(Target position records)
---------------
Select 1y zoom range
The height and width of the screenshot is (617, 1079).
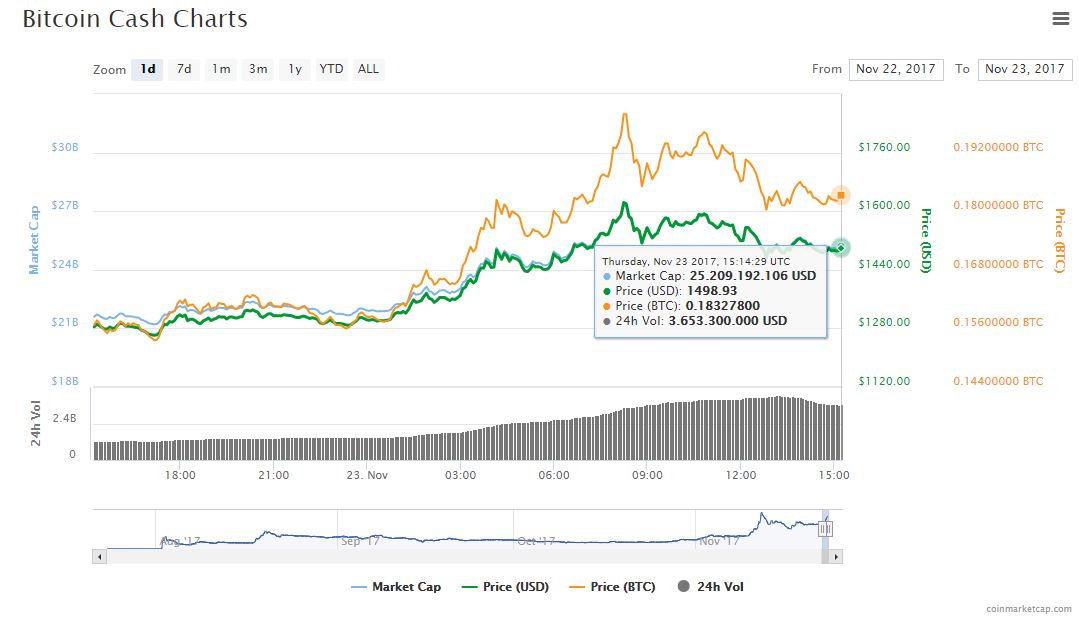pos(295,69)
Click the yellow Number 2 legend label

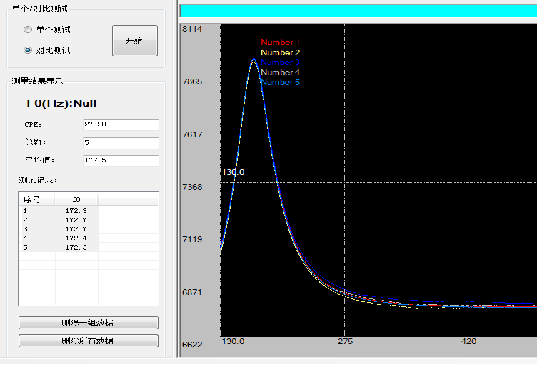(280, 52)
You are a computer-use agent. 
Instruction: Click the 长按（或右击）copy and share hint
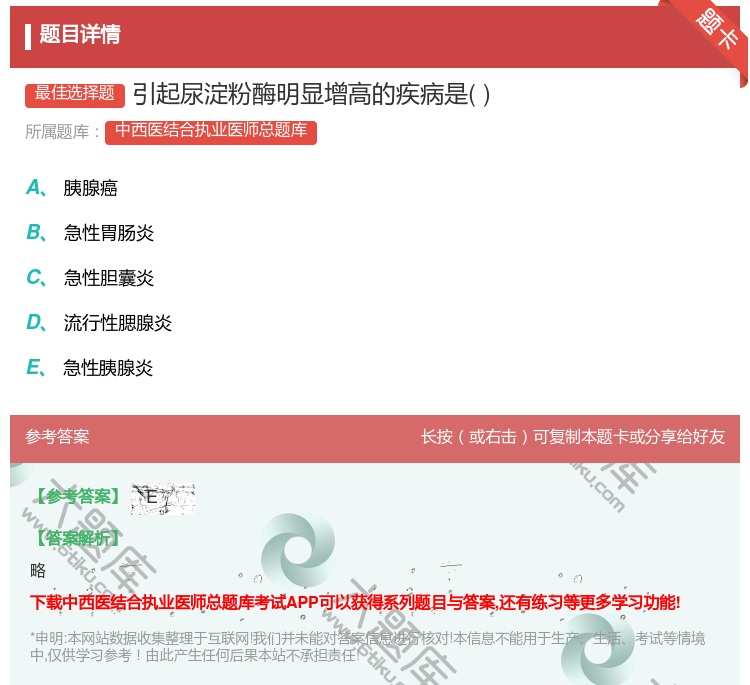pyautogui.click(x=573, y=437)
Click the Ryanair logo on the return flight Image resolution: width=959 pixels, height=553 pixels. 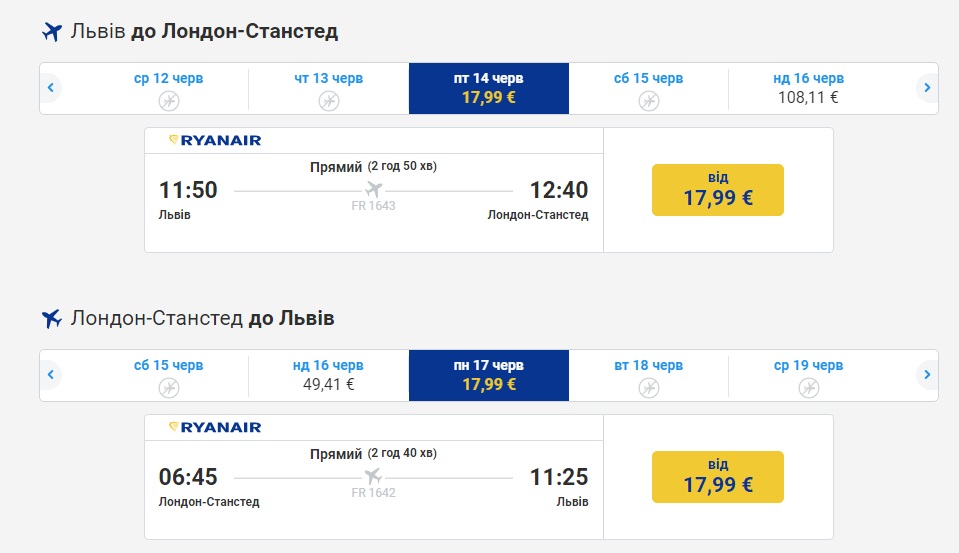(215, 427)
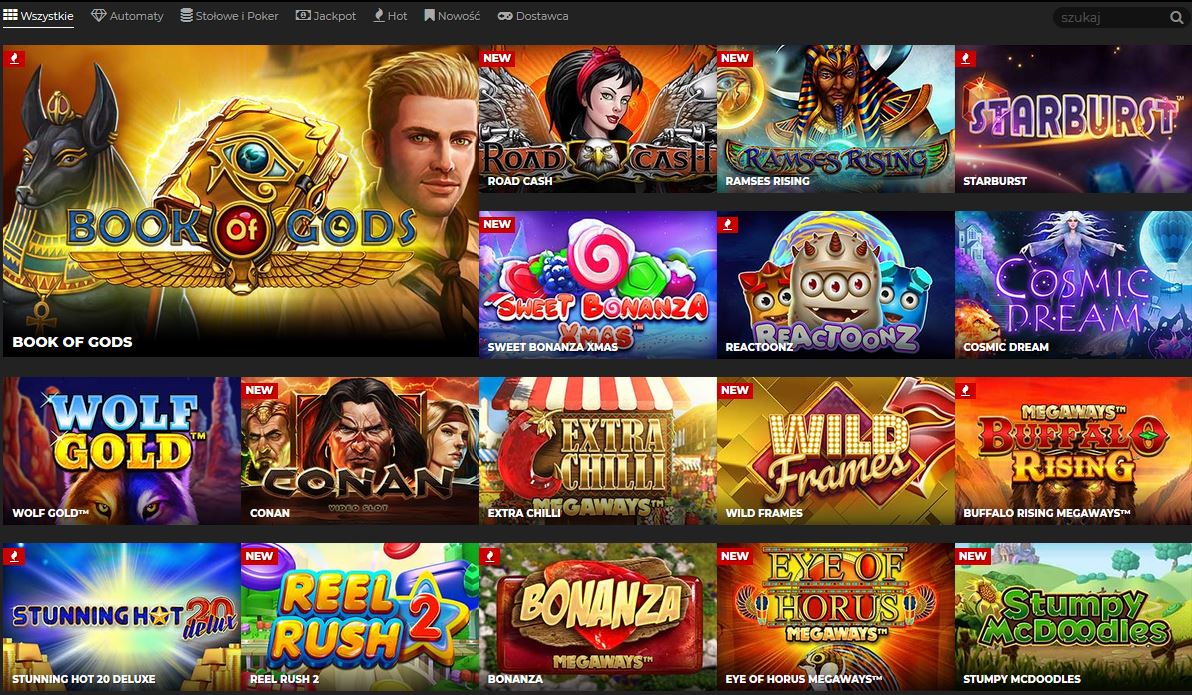This screenshot has height=695, width=1192.
Task: Click the hot flame badge on Bonanza
Action: pos(490,556)
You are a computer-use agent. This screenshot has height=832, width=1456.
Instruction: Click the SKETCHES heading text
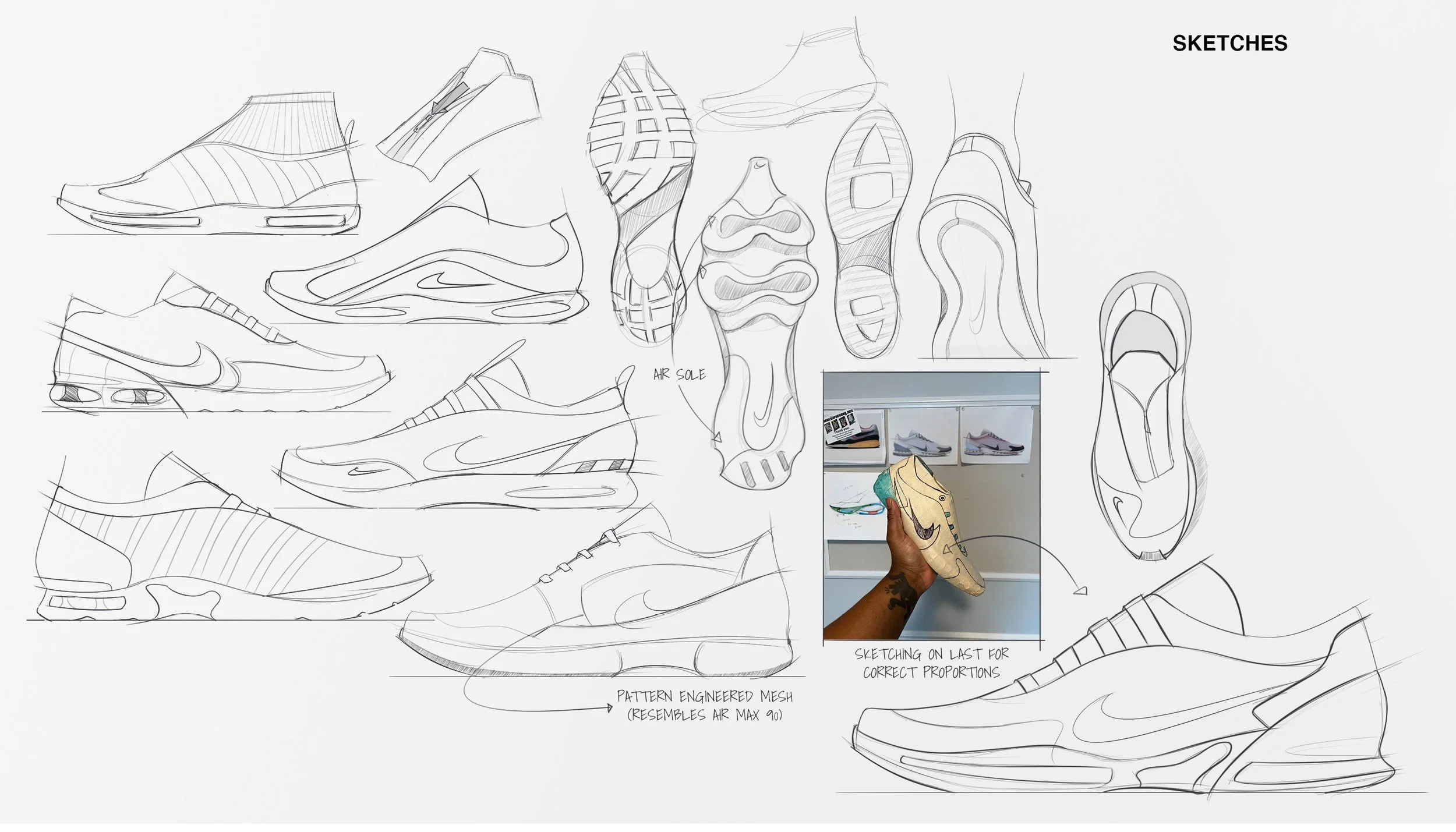(1229, 44)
---------------
Goal of the exercise
Identify each line in the records above that contains the word "computer" and copy every such line in full.

Exercise answer
You are a computer-use agent. 
You are a computer-use agent. This screenshot has height=832, width=1456.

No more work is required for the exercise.